Cette position n’est en rien attentatoire à la liberté d’expression : je ne considère en effet pas que les réseaux sociaux doivent censurer quelque message indigne ou fausse information que ce soit, comme le montre d’ailleurs la position que j’avais prise à l’égard des dérapages du polémiste d’extrême-droite Milo Yiannopoulos. J’estime en revanche qu’ils ne devraient ni leur donner une aura de supériorité ni les promouvoir en les faisant figurer dans leurs rubriques mettant en exergue les thèmes les plus populaires auprès de leurs membres respectifs.

La crise de légitimité des réseaux sociaux remet également à l’ordre du jour la question de la crédibilité des journalistes. Il y a cinq ans, je m’interrogeais dans deux articles (lire ici et ici) sur le rôle des journalistes tandis qu’un nombre toujours plus grand d’acteurs s’appropriaient leur métier : blogueurs, activistes, citoyens-journalistes…

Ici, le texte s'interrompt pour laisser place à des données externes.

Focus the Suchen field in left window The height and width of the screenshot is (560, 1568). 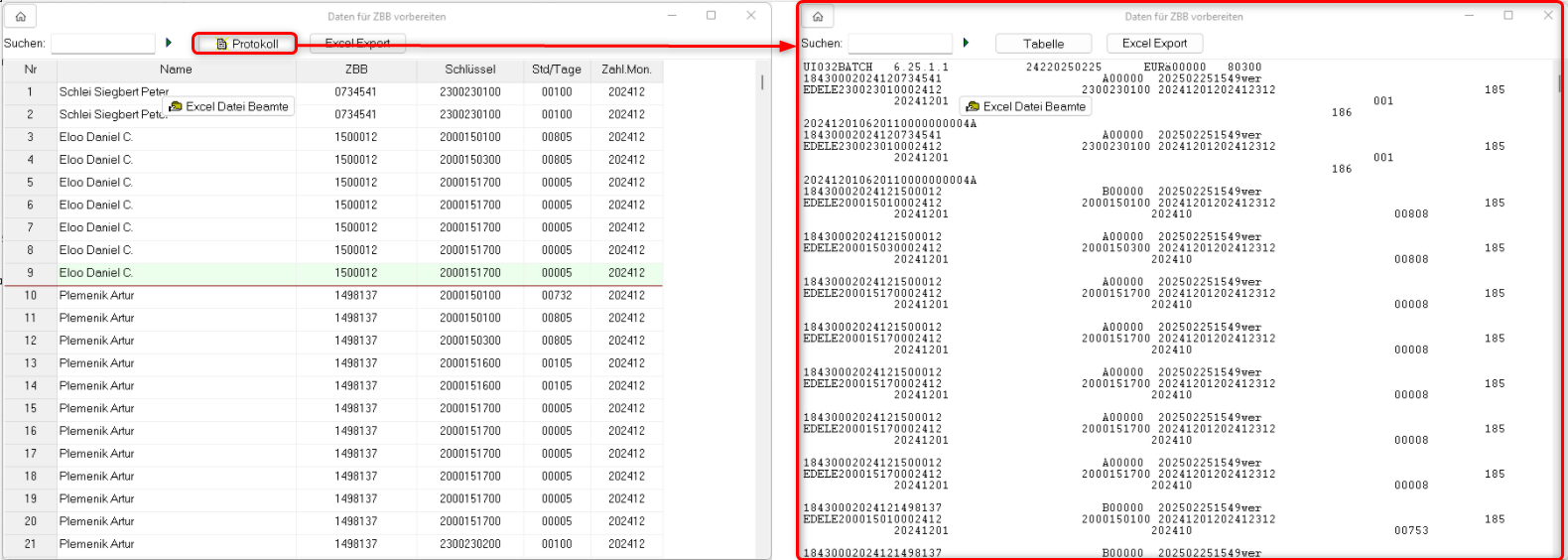(x=103, y=44)

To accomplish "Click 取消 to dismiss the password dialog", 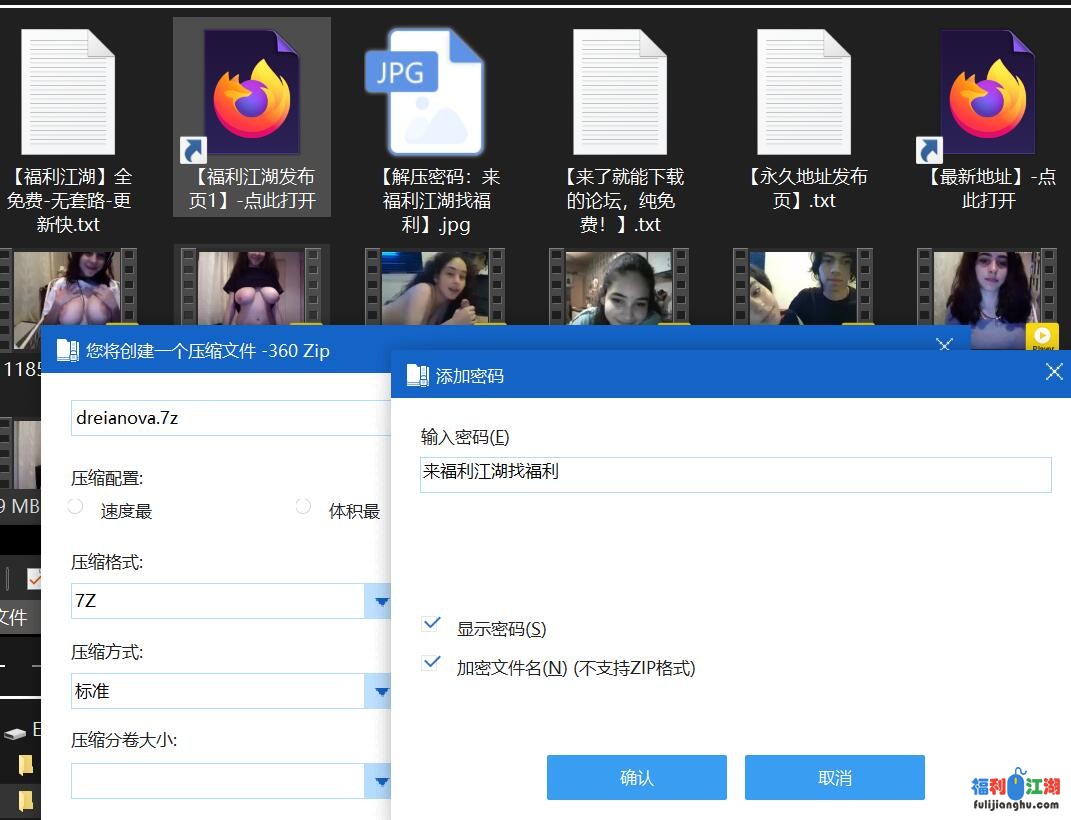I will click(834, 777).
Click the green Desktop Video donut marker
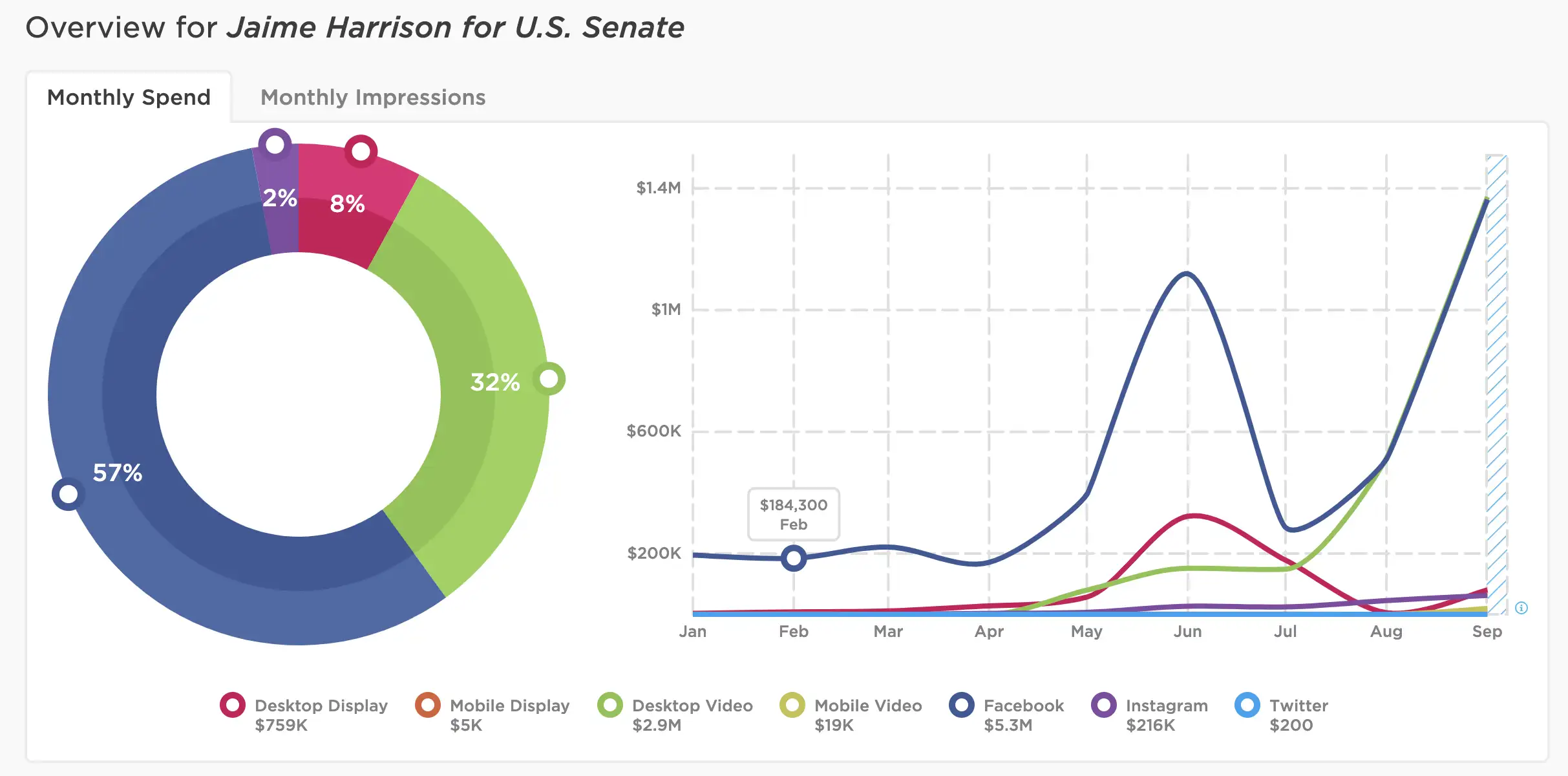 549,379
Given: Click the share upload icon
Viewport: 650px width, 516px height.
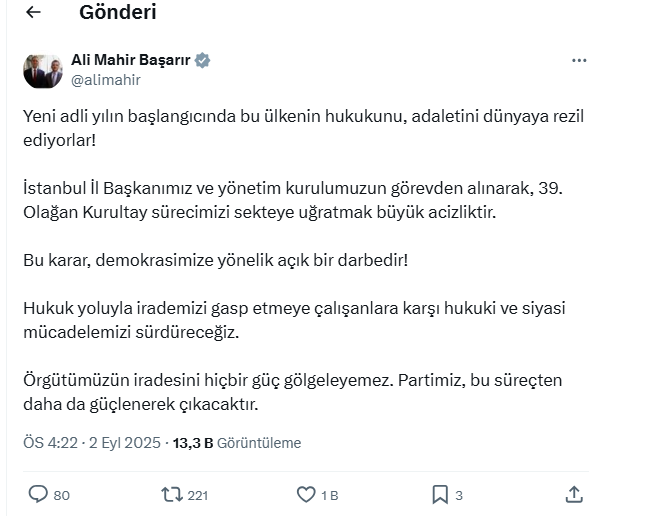Looking at the screenshot, I should [574, 494].

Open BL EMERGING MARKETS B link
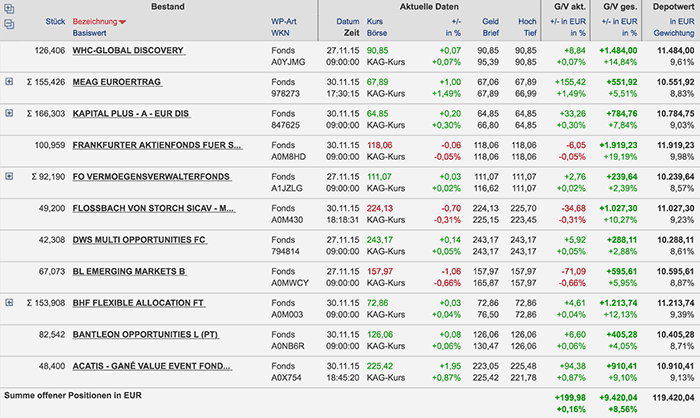tap(130, 271)
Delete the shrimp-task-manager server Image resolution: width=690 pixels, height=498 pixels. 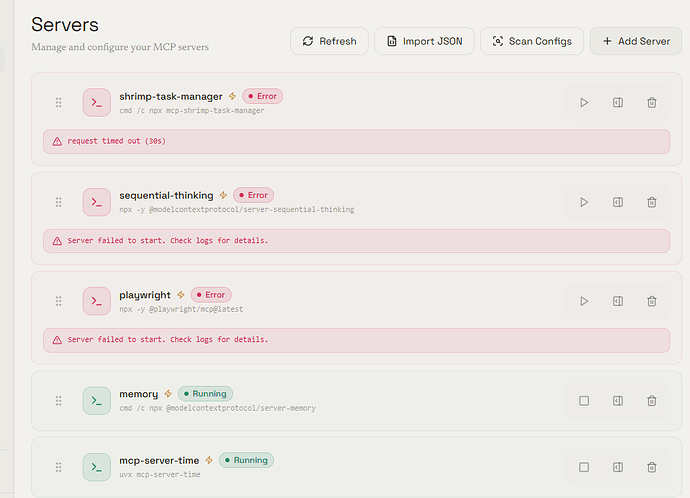tap(652, 103)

J’écrivais alors notamment :

Le fait d’écrire dans un journal ne fait pas de quiconque un journaliste comme celui de savoir compter ne fait pas un comptable. Un comptable maîtrise des compétences et respecte des règles éthiques propres à sa profession. Il en va de même pour un journaliste“.

Jay Rosen, professeur au sein de l’Université de New York et l’un des plus grands spécialistes américains du journalisme, avait considéré sur Twitter que mes articles (que j’avais également publiés en anglais) reflétaient la mentalité corporatiste des syndicats de journalistes :

Je dois pourtant revenir à cette conviction : nous avons plus besoin que jamais des journalistes professionnels. En effet, l’une des raisons du succès des “fake news” est la démonétisation des médias et des journalistes. On se trouve d’ailleurs à cet égard face au dilemme de l’oeuf et de la poule : la décrédibilisation des journalistes nourrit et se nourrit du phénomène des “fake news“. Cette situation est d’autant plus inquiétante que le duopole de Facebook et Google dans la publicité numérique n’augure rien de favorable pour la diversité des médias d’information dans les prochaines années.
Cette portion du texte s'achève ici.